Background: Angiotensin-converting enzyme inhibitors (ACEIs), antiplatelets (APs), and statin are increasingly being prescribed for ischemic stroke prevention.
Objectives: The objective of the study was to examine whether previous combination therapy of ACEI with AP and/or statin has additive effect compared with ACEI alone on functional outcome after ischemic stroke. Furthermore, factors associated with improving functional outcome were investigated. Methods: Ischemic stroke patients attending a Malaysian hospital in 2008 were categorized according to Barthel Index at discharge. Favorable outcome was defined as Barthel Index of 75 or greater. Data included demographic information, clinical characteristics, and previous medications with particular attention to ACEI, AP, and statin.
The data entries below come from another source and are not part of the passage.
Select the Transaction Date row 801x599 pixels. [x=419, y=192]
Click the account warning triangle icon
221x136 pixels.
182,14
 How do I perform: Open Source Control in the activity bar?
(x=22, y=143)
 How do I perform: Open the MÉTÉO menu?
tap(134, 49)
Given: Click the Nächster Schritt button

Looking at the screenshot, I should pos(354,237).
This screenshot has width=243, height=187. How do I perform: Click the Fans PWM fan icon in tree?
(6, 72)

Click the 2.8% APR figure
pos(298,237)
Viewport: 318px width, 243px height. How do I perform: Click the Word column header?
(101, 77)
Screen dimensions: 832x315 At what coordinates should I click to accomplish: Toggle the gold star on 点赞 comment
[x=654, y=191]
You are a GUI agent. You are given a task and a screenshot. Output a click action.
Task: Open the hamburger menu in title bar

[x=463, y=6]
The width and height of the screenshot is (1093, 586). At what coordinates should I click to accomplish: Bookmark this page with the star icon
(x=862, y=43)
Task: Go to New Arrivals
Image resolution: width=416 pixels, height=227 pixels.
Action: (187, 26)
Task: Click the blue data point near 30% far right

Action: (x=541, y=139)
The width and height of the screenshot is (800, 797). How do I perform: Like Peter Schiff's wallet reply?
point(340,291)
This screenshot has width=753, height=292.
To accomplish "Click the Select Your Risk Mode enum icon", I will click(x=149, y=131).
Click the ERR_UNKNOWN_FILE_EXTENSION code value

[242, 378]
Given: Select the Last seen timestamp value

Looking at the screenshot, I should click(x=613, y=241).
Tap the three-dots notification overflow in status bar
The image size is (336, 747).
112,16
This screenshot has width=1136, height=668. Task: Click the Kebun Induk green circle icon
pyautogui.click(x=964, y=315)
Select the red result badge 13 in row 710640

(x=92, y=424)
Results: Overall, 505 patients were included. Variables associated with good functional outcome were younger age (P = 0.002), first-ever attack (P = 0.016), lacunar (P = 0.015) or posterior circulation infarct stroke subtype (P = 0.034), minor Glasgow Coma Scale (P < 0.001), and previous use of ACEI alone or combined with AP and/or statin (P = 0.002). Using ACEI alone as the reference for ACEI + AP, ACEI + statin, or ACEI + AP + statin combinations, there was no significant difference among combinations on improving functional outcome (P = 0.852).
Conclusions: Prestroke use of ACEI either alone or combined with AP and/or statin was associated with better functional outcome. Previous use of ACEI in combination with AP and/or statin did not significantly differ from ACEI alone in their effect on outcome. Our study provides a potential rationale for optimizing the use of ACEI among individuals at risk of developing ischemic stroke.